EXTRAIT CHOISI:
══════════
Les Laboratoires d’Aubervilliers poursuivent les ateliers de lecture qui, tous les quinze jours, proposent de mener collectivement recherches et réflexions autour d’une problématique spécifique abordée depuis différentes disciplines (l’art, les sciences humaines, la politique). Ces ateliers participent à la construction du « Printemps des Laboratoires », programmation qui se décline tout au long de l’année via des workshops, tables rondes, projections jusqu’à l’avènement d’un moment public intense. Ce rendez-vous public, qui aura lieu en juin 2017, en constitue la mise en perspective finale à une échelle internationale. Cette programmation est articulée chaque année autour d’une notion spécifique ; cette année il s’agit de « Extra Sensory Perception ».

La quatrième édition du Printemps des Laboratoires a ouvert un champ très vaste que nous souhaitons continuer à explorer pour cette nouvelle saison. Sous l’intitulé « ESP (Extra Sensorial Perception) », nous proposons de poursuivre nos réflexions.
══════════
DONNÉES ENREGISTRÉES:

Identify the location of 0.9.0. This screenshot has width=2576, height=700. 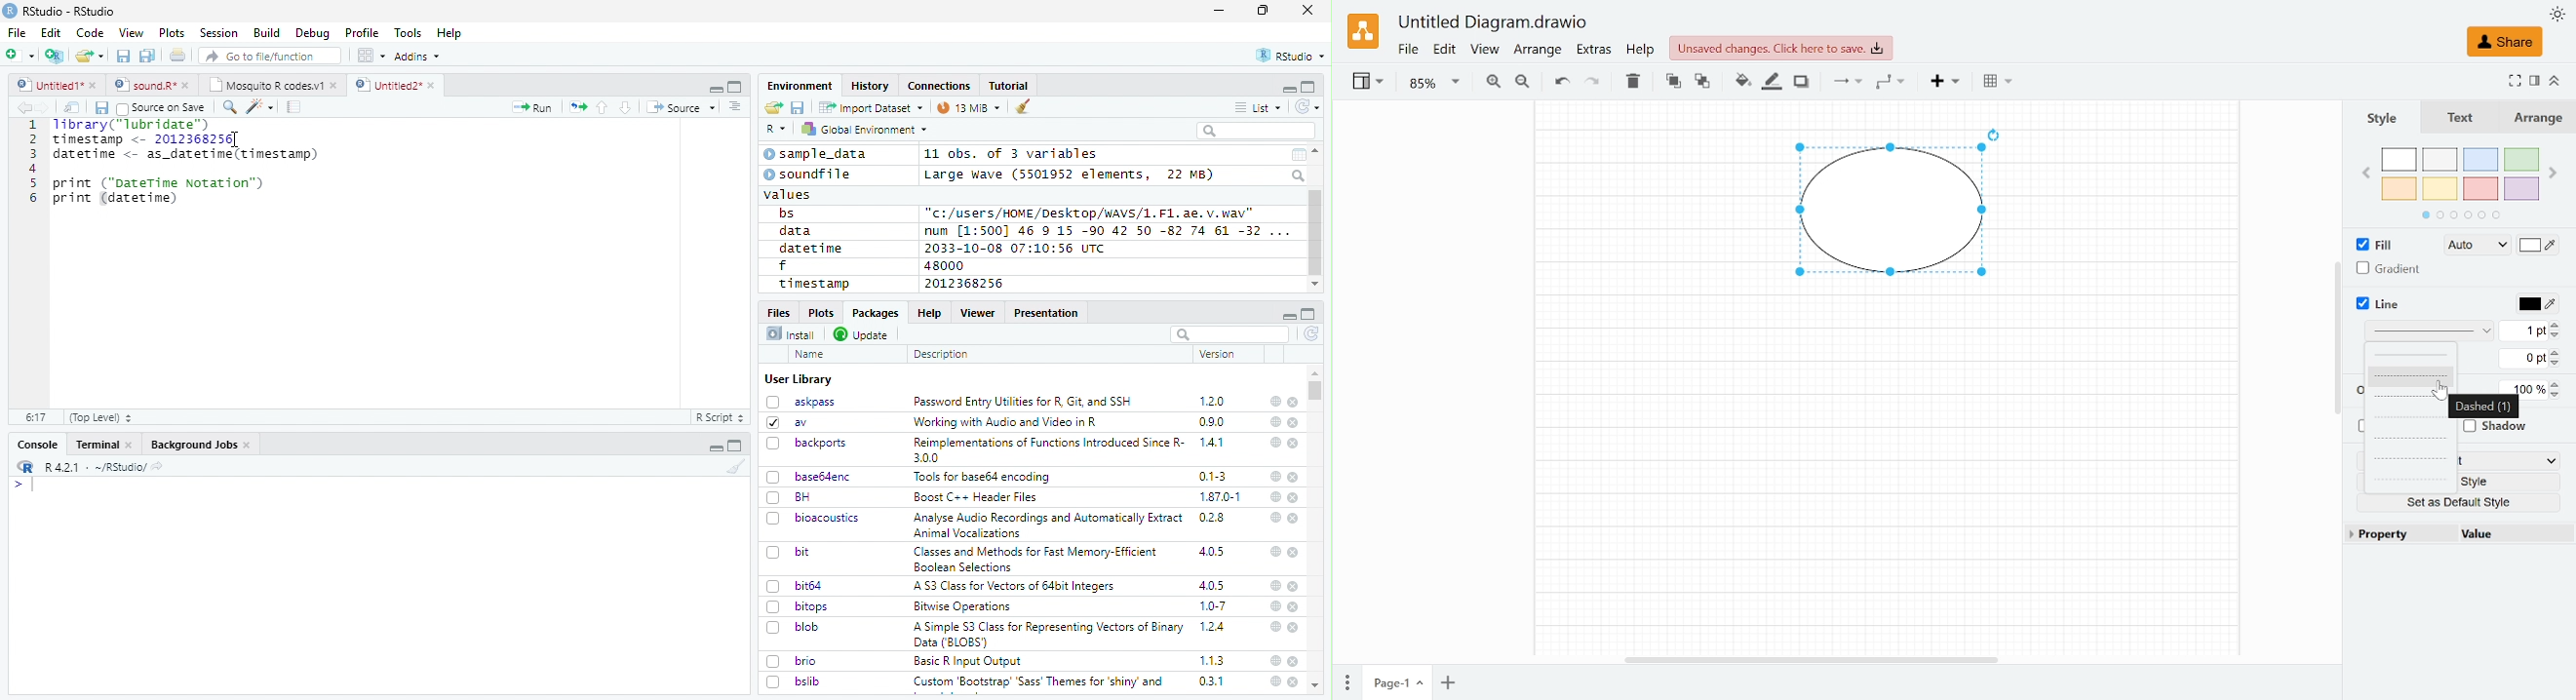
══════════
CONSIGNES:
(1) Recopiez le passage de l'extrait sur le Printemps des Laboratoires en commençant aux mots « La quatrième édition » et en vous arrêtant après « poursuivre nos réflexions. ».
(2) Prolongez le texte sur le Printemps des Laboratoires à partir de sa dernière phrase.
Les lignes forment un matériau à part, sans lien avec l'extrait.

RÉPONSES PAR CONSIGNE:
(1)
La quatrième édition du Printemps des Laboratoires a ouvert un champ très vaste que nous souhaitons continuer à explorer pour cette nouvelle saison. Sous l’intitulé « ESP (Extra Sensorial Perception) », nous proposons de poursuivre nos réflexions.

(2)
Il sera question de comment faire de la place dans nos vies à des voix multiples et contradictoires, à un “Je” non unique, centre de gravité narratif, à des entités non-humaines et autres mondes invisibles, de comment en être remplis sans être assaillis. On se demandera ce que peut être une mystique contemporaine et dans quelle histoire hallucinée, illuminée, visionnaire nous souhaitons nous situer aujourd’hui. On cherchera les méthodes de désindividualisation afin de partager ces visions et de les rendre collectives et habitables.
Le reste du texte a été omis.